EXERCISE INSTRUCTIONS: Set down every one of the records below word for word, leaving out the pictures.

RAW RECORDS:
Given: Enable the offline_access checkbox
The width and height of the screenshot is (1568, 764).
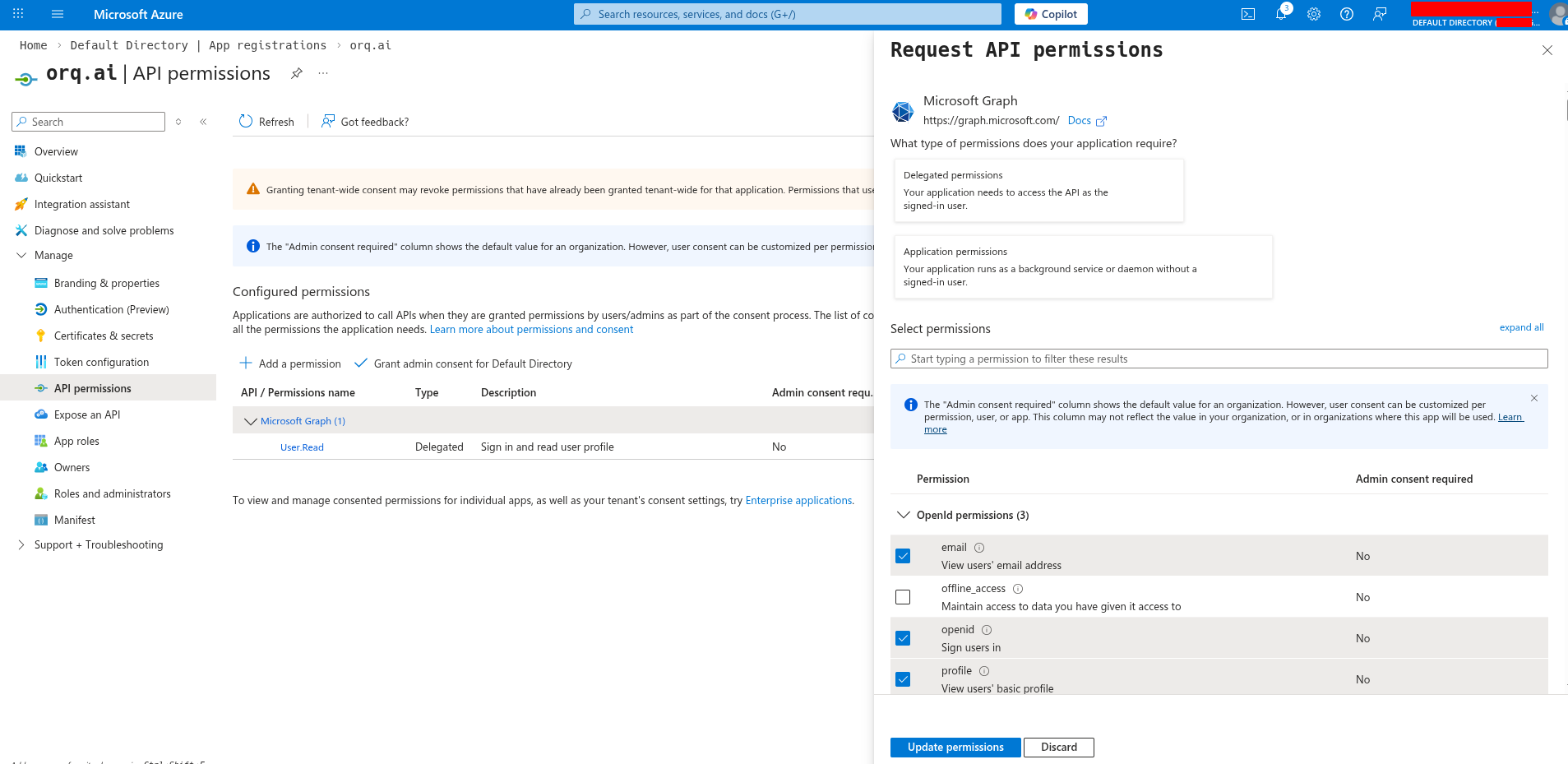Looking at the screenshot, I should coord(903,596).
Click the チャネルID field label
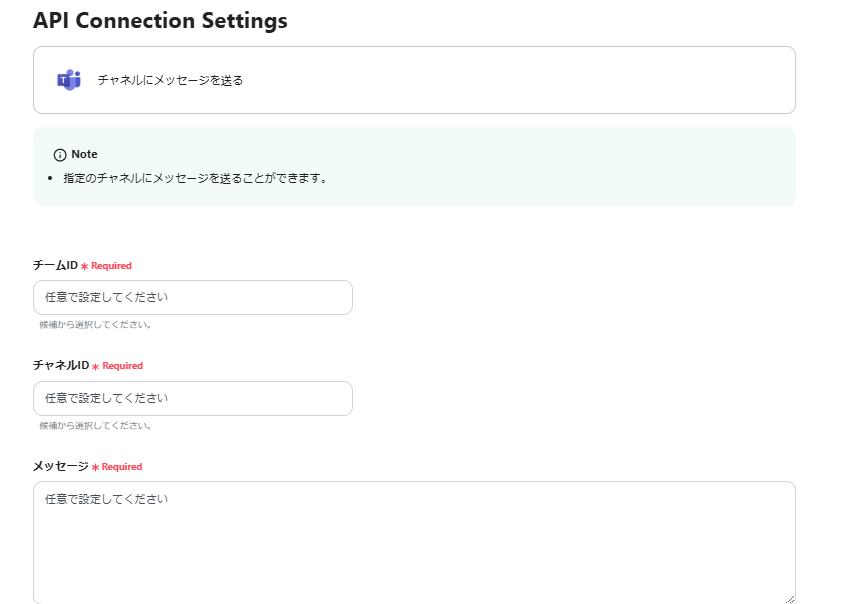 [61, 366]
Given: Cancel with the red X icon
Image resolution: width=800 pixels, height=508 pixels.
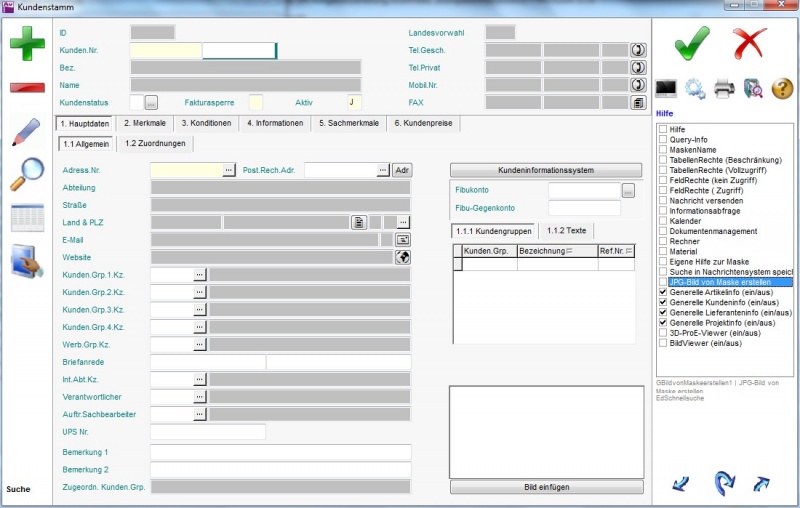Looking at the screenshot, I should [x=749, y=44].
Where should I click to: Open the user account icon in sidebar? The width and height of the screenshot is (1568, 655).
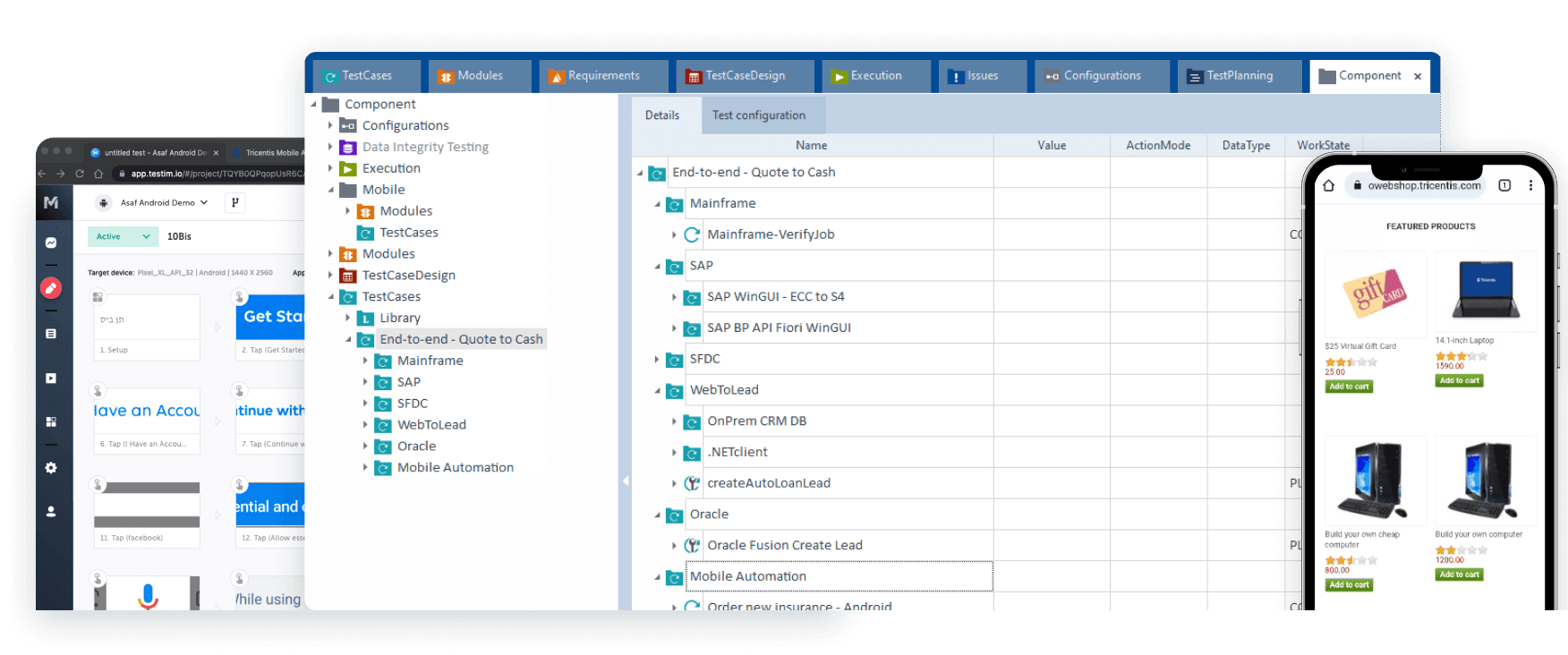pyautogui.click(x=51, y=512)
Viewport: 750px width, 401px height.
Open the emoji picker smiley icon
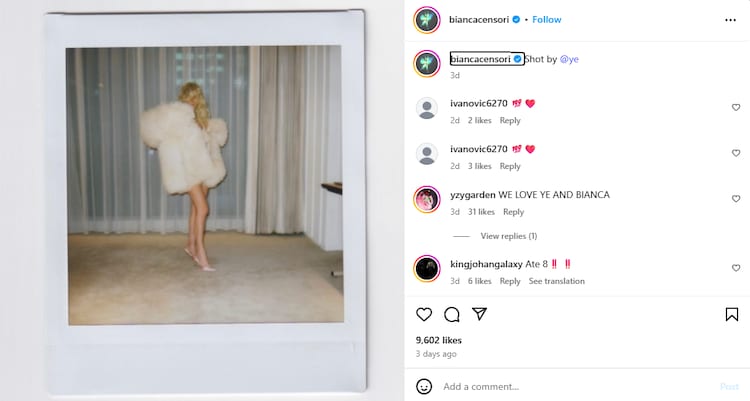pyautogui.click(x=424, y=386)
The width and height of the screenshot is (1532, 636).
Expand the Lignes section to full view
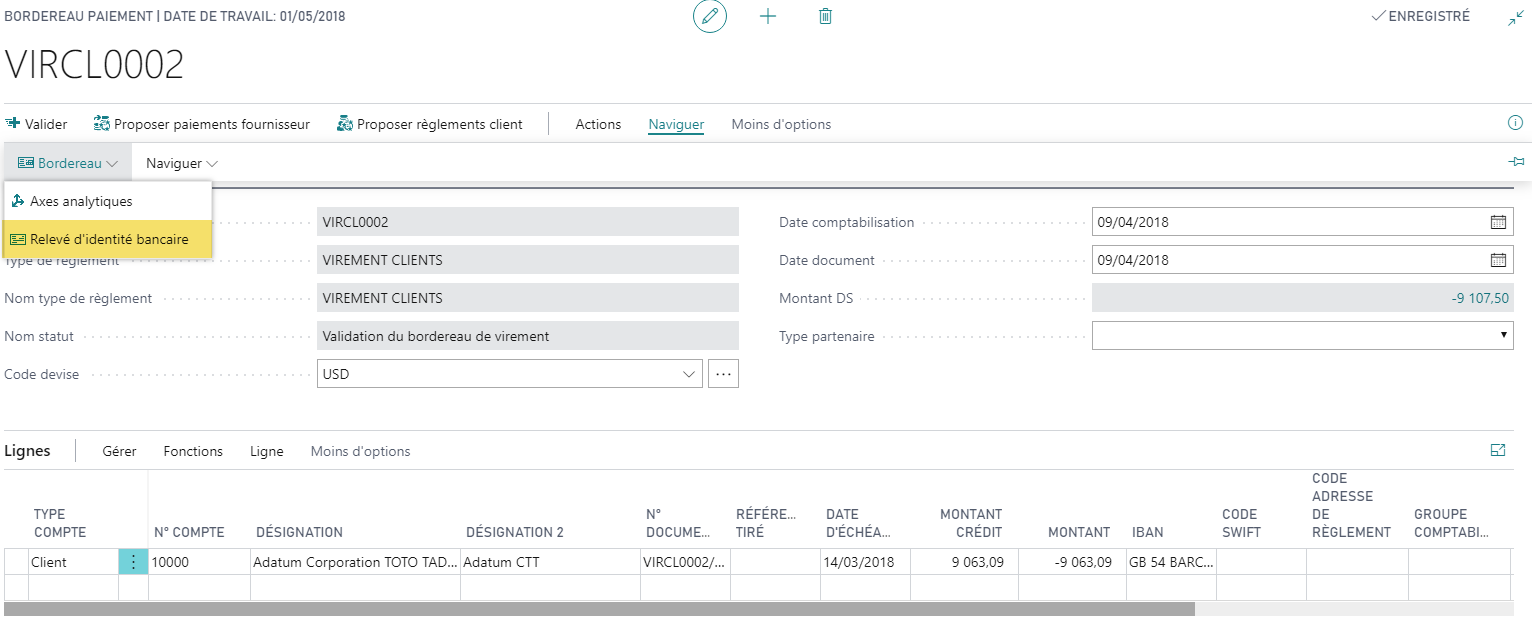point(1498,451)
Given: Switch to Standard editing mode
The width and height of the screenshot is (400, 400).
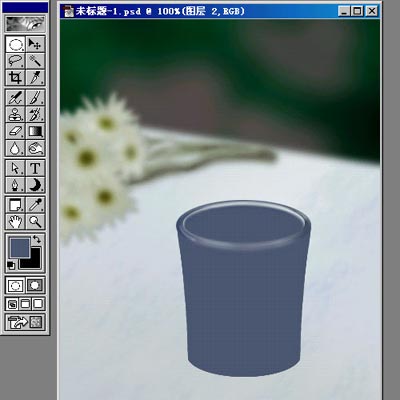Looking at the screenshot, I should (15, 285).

ANSWER TO THE EXERCISE:
Given: Enable the offline_access checkbox
The width and height of the screenshot is (1568, 764).
Looking at the screenshot, I should coord(903,596).
Click the チャネルID field label
 [61, 366]
Given: Cancel with the red X icon
Image resolution: width=800 pixels, height=508 pixels.
Looking at the screenshot, I should [x=749, y=44].
Where should I click to: Open the user account icon in sidebar? The width and height of the screenshot is (1568, 655).
pyautogui.click(x=51, y=512)
Viewport: 750px width, 401px height.
Open the emoji picker smiley icon
pyautogui.click(x=424, y=386)
The width and height of the screenshot is (1532, 636).
Expand the Lignes section to full view
point(1498,451)
Given: Switch to Standard editing mode
The width and height of the screenshot is (400, 400).
Looking at the screenshot, I should (15, 285).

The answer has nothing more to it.